Paraíso sem Consolação, Con…

Paraíso sem Consolação, Constanza Macras: cansativo. Mesma linguagem, mas nem metade do acabamento de Big in Bombay. Não curti. Maurício.

Lembra

Acabei de sair do espetáculo Lembra, da Cia. Funcart de Teatro, daqui mesmo de Londrina. A peça brinca com uma espécie de metaliguagem com o teatro, utilizando textos famosos (como Esperando Godot, Um Bonde Chamado Desejo e Hamlet) ditos na boca de personagens cotidianos, como mendigos, aspirantes a ator e lixeiros. Brinca tanto com esse teatro dentro do teatro, que um dos personagens no final, explica um pouquinho sobre essa magia dos palcos. 

(Toca meu celular.

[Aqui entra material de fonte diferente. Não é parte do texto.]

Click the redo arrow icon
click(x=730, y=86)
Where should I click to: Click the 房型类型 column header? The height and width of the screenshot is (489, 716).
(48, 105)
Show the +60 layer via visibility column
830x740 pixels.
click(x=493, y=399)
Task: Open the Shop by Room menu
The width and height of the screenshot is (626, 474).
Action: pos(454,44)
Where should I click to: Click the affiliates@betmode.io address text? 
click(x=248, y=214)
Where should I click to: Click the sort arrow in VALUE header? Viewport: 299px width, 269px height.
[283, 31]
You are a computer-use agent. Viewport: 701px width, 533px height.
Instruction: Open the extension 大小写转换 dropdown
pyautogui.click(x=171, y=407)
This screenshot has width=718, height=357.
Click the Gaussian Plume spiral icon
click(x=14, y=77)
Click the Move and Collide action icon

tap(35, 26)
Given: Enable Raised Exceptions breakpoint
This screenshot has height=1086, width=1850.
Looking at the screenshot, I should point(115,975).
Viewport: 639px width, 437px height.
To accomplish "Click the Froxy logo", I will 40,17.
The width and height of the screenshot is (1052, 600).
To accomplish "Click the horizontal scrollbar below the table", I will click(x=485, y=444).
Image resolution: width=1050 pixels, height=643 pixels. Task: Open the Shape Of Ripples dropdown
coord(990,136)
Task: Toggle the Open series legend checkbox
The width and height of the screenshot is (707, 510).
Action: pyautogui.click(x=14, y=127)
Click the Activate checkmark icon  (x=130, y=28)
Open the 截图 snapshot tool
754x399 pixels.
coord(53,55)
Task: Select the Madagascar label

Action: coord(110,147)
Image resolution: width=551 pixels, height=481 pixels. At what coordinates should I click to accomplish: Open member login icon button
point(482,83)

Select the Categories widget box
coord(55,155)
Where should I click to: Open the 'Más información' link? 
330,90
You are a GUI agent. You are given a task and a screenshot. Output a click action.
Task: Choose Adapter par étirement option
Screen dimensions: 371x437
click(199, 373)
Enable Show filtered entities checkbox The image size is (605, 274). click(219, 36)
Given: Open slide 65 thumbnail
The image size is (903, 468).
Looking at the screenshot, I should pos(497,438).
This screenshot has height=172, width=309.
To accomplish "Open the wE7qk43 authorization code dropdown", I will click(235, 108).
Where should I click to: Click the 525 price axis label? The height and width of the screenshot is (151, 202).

O pessoal que estava vendo Fragments, do Peter Brook, acaba de sair da peça. Pausa para janta)

Alguns dos atores ainda falam seus textos da boca pra fora, sem saborearem o que dizem. As cenas parecem estar cruas e ficam monótonas em dados momentos. Parece que ainda falta trabalhar alguns pontos e trazer mais experimentalismo, ainda apenas esboçado.

Mas a produção tem seus méritos. O primeiro quando os lixeiros brincam de atuar, como se fossem crianças, quando encontram figurinos no lixo. Nesse momento o teatro traz um pouco de vida para aqueles trabalhadores, que conseguem respirar pelo menos por alguns instantes, até voltarem para sua rotina diária. Essa parte é aquele tipo de teatro que tanto os atores quanto a platéia estão se divertindo. E o segundo é quando desconstroem o cenário ao fim do espetáculo.  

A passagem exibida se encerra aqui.